[Exercise]: All lines of the following material must be written out exactly as they appear.
• • • • •
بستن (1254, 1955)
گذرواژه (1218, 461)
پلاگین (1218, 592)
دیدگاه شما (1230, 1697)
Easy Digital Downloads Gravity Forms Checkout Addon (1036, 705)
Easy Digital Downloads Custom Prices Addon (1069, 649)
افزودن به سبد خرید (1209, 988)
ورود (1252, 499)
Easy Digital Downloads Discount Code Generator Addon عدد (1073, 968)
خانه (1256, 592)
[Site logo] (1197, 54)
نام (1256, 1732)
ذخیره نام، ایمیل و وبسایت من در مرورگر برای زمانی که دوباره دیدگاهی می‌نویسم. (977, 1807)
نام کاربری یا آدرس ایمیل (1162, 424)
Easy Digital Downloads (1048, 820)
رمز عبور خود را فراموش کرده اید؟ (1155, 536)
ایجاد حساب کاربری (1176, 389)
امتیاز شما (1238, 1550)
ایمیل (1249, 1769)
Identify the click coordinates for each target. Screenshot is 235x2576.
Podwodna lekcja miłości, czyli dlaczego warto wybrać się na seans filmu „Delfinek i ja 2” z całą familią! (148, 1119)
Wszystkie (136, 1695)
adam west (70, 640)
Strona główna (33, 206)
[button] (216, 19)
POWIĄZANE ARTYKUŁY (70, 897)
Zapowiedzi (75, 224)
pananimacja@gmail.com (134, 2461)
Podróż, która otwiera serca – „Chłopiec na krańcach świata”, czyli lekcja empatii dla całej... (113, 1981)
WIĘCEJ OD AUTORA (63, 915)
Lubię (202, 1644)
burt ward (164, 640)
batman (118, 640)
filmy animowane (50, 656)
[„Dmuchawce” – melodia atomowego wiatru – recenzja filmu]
• • • • •
[Solution to this exercise]:
بستن (1254, 1955)
گذرواژه (1218, 461)
پلاگین (1218, 592)
دیدگاه شما (1230, 1697)
Easy Digital Downloads Gravity Forms Checkout Addon (1036, 705)
Easy Digital Downloads Custom Prices Addon (1069, 649)
افزودن به سبد خرید (1209, 988)
ورود (1252, 499)
Easy Digital Downloads Discount Code Generator Addon عدد (1073, 968)
خانه (1256, 592)
[Site logo] (1197, 54)
نام (1256, 1732)
ذخیره نام، ایمیل و وبسایت من در مرورگر برای زمانی که دوباره دیدگاهی می‌نویسم. (977, 1807)
نام کاربری یا آدرس ایمیل (1162, 424)
Easy Digital Downloads (1048, 820)
رمز عبور خود را فراموش کرده اید؟ (1155, 536)
ایجاد حساب کاربری (1176, 389)
امتیاز شما (1238, 1550)
ایمیل (1249, 1769)
Identify the click coordinates for each target. Screenshot is 235x2576.
Podwodna lekcja miłości, czyli dlaczego warto wybrać się na seans filmu „Delfinek i ja 2” z całą familią! (148, 1119)
Wszystkie (136, 1695)
adam west (70, 640)
Strona główna (33, 206)
[button] (216, 19)
POWIĄZANE ARTYKUŁY (70, 897)
Zapowiedzi (75, 224)
pananimacja@gmail.com (134, 2461)
Podróż, która otwiera serca – „Chłopiec na krańcach świata”, czyli lekcja empatii dla całej... (113, 1981)
WIĘCEJ OD AUTORA (63, 915)
Lubię (202, 1644)
burt ward (164, 640)
batman (118, 640)
filmy animowane (50, 656)
[„Dmuchawce” – melodia atomowego wiatru – recenzja filmu]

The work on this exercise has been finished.